After reading “Real Lemon versus ReaLemon,” Harry Merzian of Dream Foods International sent me a sample bottle of his company’s Italian Volcano Lemon Juice. This juice is not made from concentrate but squeezed from fresh-picked lemons, which are organically grown near Mt. Etna in Sicily. Instead of preserving the juice with sulfites, Dream Foods “gently” pasteurizes it. Once you open one of the 1-liter glass bottles, Harry says, the juice will keep for 30 days in the refrigerator.
My husband, my daughter, and I did a comparative tasting of Italian Volcano Lemon Juice, ReaLemon, and the strained juice of an organically grown lemon. (I thought the lemon was from California, via the supermarket, but my daughter now tells me that a local friend grew it in her hothouse. In either case, the lemon was almost certainly a Eureka or a Lisbon.) My husband and my daughter, for both of whom the tasting was blind, could immediately tell which juice was which. Whereas the ReaLemon was cloudy, pale, and notably bitter, with the aroma of added lemon oil and a slight but unpleasant aftertaste, the fresh lemon juice was clear and yellow with a mild aroma, a balanced sweet-tart flavor, and no bitterness.
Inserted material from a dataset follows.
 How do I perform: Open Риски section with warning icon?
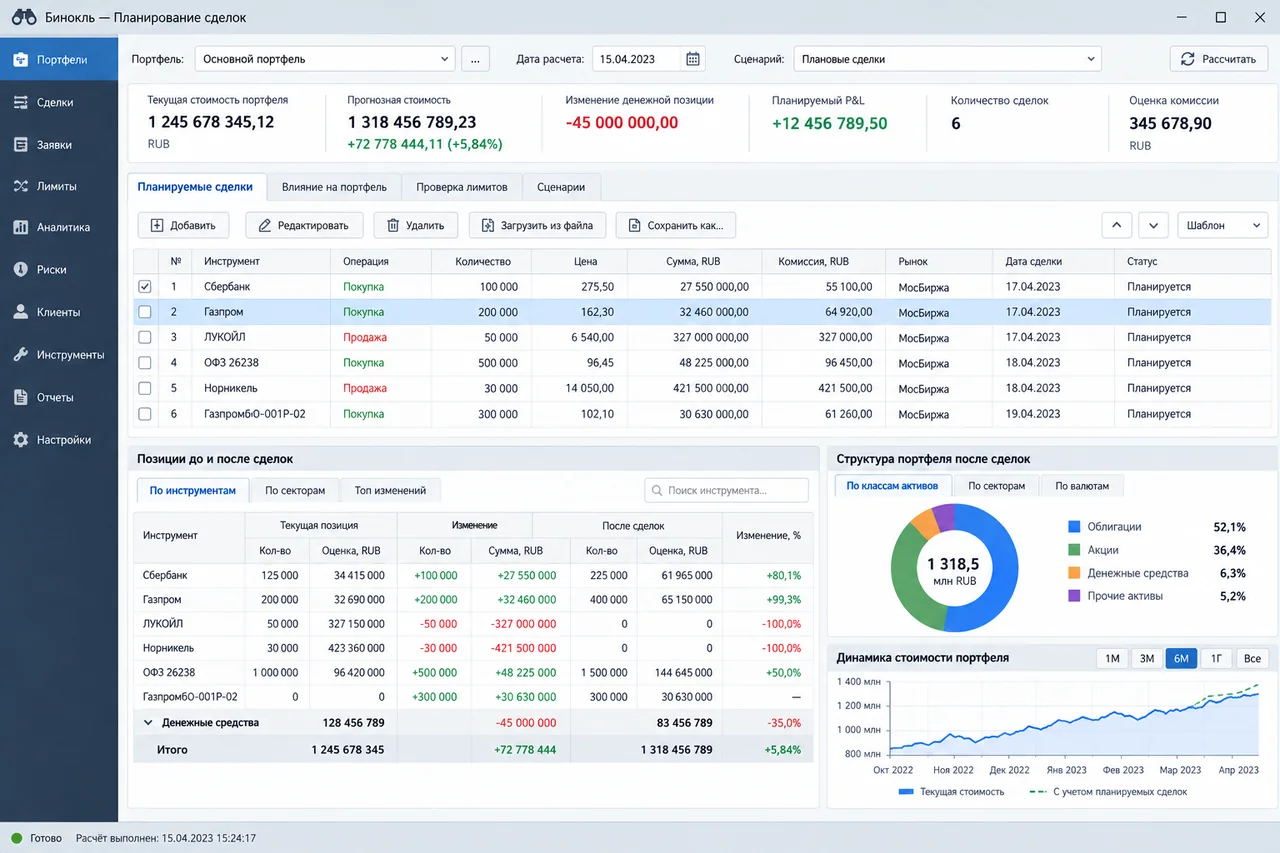[59, 269]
The Italian Volcano had to be the one with a pinkish-brown tinge. This juice was extremely aromatic, much more tart than the other two, a little sweet, and only mildly bitter. To me, the Italian Volcano tasted a bit like grapefruit juice.
The strong aroma of Italian Volcano comes from the lemon juice itself, Harry says. No oil is added, and the pressing method doesn’t allow accidental inclusion of oil from the rind. The Sicilian lemons must be like no lemons I’ve tasted before. Harry credits the volcanic soils.
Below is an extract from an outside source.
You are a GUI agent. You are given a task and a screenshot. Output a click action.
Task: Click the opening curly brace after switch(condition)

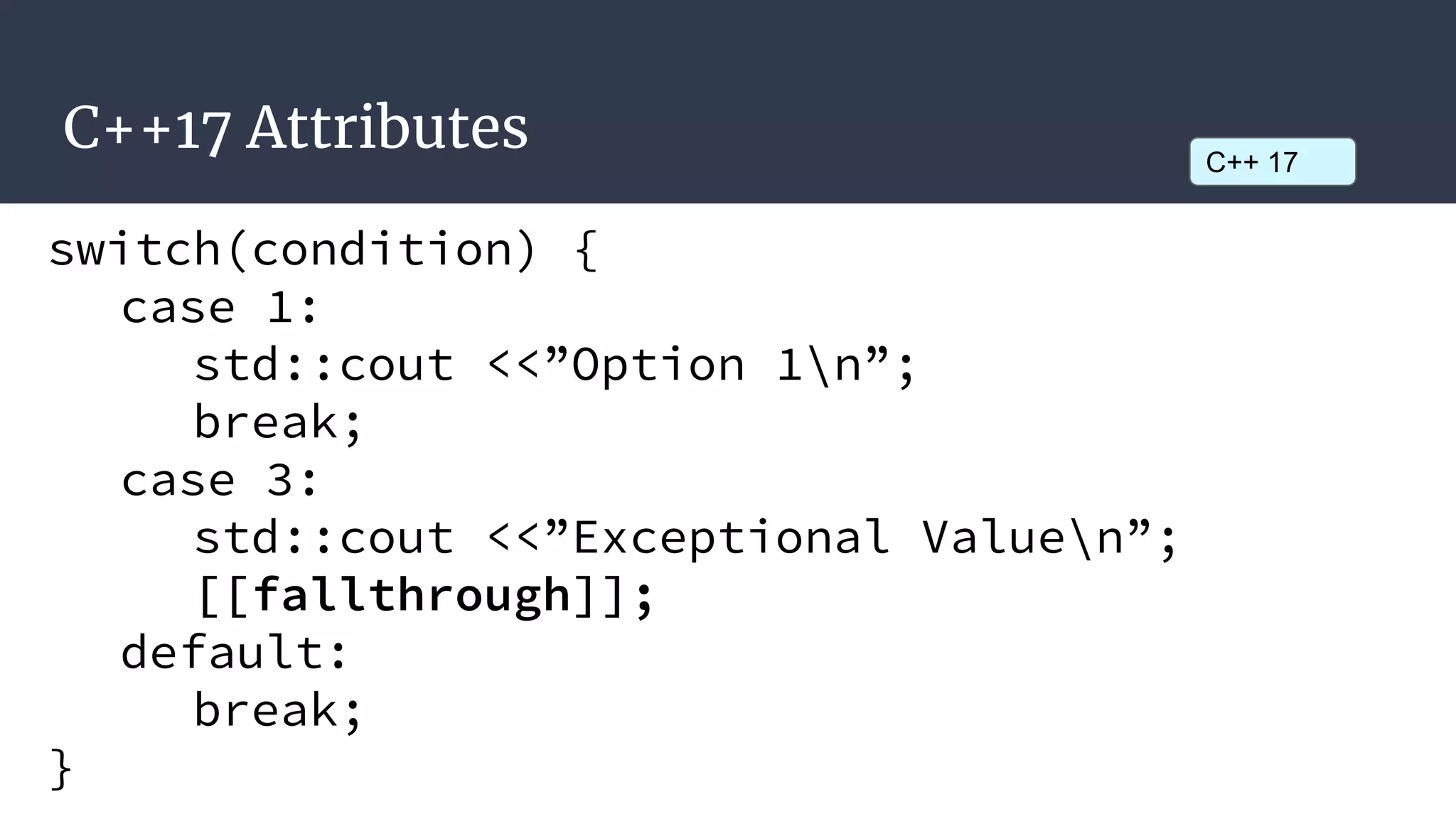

Italian Volcano isn’t standardized for acidity. Harry says the pH (pH is a measure of acidity different from percentage of titratable acid) ranges from 2.2 to 3.6. I’ve just tested the pH of the juice Harry sent as 2.4, which is close to results I’ve gotten in the past for fresh lemon and lime juice and various kinds of vinegar. To my husband, my daughter, and me, the Italian Volcano tasted more acidic than it actually was.
Because of its neutral flavor, fresh California (or Oregon) lemon juice would generally be my top choice for canning. But Italian Volcano would be excellent in many desserts and in lemonade and cocktails, and it would be preferable to ReaLemon in canning if anyone with an allergy to sulfites might eat the canned food. Do keep Italian Volcano’s variable acid level in mind.
Dream Foods International was founded in 1998 by Adriana Kahane, who as an MBA student at the University of Southern California studied the feasibility of importing Sicilian citrus, especially blood oranges. The company today imports only juice, lemonade, and limeade, not fresh fruit. For more information about Italian Volcano juices, visit the website at www.dreamfoods.com.
0 thoughts on “A New Bottled Lemon Juice: Fragrant and Sulfite-Free”
We may soon be able to buy super-fragrant Italian lemon varieties grown in the USA, according to an article by David Karp that I just found (http://www.latimes.com/features/food/la-fo-marketwatch-lemons-blenheim-apr20110617,0,5973033.story). Will the lemons be so wonderfully fragrant, though, in different soil and a different climate? I look forward to finding out.
I love this lemon juice and drink it each day by adding it to my glass of water with a Tablespoon of Blackstrap Molasses – it’s heaven 🙂 I buy mine from Costco in the 2 bottle pack and it only lasts a few weeks before I need more.